UPC Telekabel Wien GmbH v Constantin Film Verleih GmbH
On a reference from the Supreme Court of Austria, the Court of Justice of the European Union (CJEU) has held that ISPs may be ordered to block their customers’ access to websites which infringe copyright. UPC Telekabel Wien GmbH v Constantin Film Verleih GmbH, Case C-314/12 (CJEU, Mar. 27, 2014).
Constantin Film Verleih and Wega Filmproduktionsgesellschaft became aware that their films could be viewed and downloaded from the website kino.to without their consent. At their request, the Austrian courts prohibited UPC Telekabel, an ISP, from providing its customers with access to that site. UPC maintained that it should not be subject to an injunction because it did not have any business relationship with kino.to and it was never established that its own customers acted unlawfully.

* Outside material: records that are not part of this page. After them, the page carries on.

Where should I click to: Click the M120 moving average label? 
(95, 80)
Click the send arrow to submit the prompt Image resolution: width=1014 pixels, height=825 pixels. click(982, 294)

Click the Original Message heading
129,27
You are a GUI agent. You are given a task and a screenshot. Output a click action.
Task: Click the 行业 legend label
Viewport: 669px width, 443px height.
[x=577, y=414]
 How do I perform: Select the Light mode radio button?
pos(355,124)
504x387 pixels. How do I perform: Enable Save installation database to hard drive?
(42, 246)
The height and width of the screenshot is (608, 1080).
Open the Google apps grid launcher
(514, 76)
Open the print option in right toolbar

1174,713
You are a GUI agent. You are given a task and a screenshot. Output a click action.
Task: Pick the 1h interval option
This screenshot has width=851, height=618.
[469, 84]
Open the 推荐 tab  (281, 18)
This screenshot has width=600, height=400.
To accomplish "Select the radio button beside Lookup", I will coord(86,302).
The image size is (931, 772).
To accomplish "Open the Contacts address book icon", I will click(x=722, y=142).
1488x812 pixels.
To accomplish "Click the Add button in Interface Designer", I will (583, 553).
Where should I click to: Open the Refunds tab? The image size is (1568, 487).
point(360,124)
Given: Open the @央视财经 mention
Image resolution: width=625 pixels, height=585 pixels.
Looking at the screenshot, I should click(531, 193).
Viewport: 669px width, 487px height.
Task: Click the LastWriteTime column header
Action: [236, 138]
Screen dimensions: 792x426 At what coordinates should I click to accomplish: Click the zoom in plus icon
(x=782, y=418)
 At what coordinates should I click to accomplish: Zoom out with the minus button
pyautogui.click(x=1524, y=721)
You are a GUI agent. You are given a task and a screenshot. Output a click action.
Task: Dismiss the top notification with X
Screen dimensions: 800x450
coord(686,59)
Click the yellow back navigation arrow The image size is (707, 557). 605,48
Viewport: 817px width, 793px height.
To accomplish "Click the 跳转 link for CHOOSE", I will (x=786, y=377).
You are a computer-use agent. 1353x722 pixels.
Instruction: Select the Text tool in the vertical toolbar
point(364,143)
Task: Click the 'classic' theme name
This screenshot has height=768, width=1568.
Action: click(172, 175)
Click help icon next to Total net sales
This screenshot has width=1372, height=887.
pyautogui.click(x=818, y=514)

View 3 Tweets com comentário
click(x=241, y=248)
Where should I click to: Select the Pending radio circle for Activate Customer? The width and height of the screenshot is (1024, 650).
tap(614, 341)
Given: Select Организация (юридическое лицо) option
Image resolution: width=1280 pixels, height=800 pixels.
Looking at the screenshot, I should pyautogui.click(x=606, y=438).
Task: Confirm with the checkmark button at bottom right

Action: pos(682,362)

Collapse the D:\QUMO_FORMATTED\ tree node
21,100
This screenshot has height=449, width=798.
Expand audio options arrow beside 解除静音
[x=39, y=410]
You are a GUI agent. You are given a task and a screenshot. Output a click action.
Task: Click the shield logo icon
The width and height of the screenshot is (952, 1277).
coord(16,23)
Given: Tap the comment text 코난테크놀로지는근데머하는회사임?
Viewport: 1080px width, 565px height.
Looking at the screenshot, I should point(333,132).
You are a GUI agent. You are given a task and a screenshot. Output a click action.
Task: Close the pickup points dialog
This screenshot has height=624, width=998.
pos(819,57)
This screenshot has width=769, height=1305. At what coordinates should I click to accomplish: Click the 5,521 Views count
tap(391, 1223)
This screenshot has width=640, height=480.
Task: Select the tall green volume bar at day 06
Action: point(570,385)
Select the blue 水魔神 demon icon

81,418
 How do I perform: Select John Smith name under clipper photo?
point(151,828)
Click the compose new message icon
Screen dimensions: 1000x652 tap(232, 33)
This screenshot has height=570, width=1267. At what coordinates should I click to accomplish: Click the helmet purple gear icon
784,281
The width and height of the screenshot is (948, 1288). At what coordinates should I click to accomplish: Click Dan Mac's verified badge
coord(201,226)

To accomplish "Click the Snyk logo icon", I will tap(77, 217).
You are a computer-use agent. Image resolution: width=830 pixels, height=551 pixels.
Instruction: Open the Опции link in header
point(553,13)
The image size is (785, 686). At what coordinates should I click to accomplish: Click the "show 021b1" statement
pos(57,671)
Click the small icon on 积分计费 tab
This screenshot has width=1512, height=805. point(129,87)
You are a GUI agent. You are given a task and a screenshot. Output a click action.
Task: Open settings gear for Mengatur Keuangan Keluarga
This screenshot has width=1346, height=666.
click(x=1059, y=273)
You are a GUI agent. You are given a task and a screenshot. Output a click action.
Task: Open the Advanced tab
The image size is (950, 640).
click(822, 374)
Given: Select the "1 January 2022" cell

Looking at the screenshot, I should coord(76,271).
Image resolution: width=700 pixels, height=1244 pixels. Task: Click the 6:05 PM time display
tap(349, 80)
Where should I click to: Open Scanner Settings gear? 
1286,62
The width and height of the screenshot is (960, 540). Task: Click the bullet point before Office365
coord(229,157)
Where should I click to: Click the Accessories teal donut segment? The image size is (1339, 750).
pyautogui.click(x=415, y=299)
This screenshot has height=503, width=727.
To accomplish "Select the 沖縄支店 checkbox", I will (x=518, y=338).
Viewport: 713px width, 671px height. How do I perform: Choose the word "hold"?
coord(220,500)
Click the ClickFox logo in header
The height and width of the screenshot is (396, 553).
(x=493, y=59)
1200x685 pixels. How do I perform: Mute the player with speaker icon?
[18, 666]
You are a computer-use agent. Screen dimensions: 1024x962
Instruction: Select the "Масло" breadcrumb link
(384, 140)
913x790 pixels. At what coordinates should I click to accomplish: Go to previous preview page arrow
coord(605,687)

UPC further claimed that the various blocking measures that could be introduced could be technically circumvented and that some of these measures were disproportionately costly.
The Supreme Court of Austria, hearing the case at last instance, stayed the proceedings to refer questions to the CJEU concerning the interpretation of the EU Copyright Directive 2001/29/EC, which provides for the possibility of rights holders to apply for an injunction against intermediaries whose services are used by a third party to infringe their rights.
The CJEU held that a person or entity making protected subject matter available to the public without the consent of the rights holder is using the services of the business that provides internet access to persons accessing that particular subject matter. Therefore an ISP which allows its customers access to protected subject matter made available to the public on the internet by a third party is considered to be an intermediary whose services are being used to infringe copyright.
Further, the CJEU noted that the Directive, which seeks to guarantee a high level of protection to rights holders, does not require a specific relationship between the copyright infringer and the intermediary against whom an injunction could be issued. There was no need to prove that the customers of the ISP actually accessed the protected subject matter made accessible on the third-party website because the Directive required that member states take measures in order to both end and prevent infringements of intellectual property rights.
The CJEU found that an injunction prohibiting an ISP from allowing its customers access to a website placing protected subject-matter online without the agreement of the rights holders did not infringe the fundamental rights of ISPs provided that the measures taken by the ISP did not unnecessarily deprive internet users of lawfully accessing the information available and that those measures resulted in the prevention of unauthorized access to the protected subject matter or, at least, made it difficult to do so and seriously discouraged internet users using the services of the ISP subject to that injunction from accessing the infringing material. It was a matter for the national courts to establish whether those conditions were satisfied.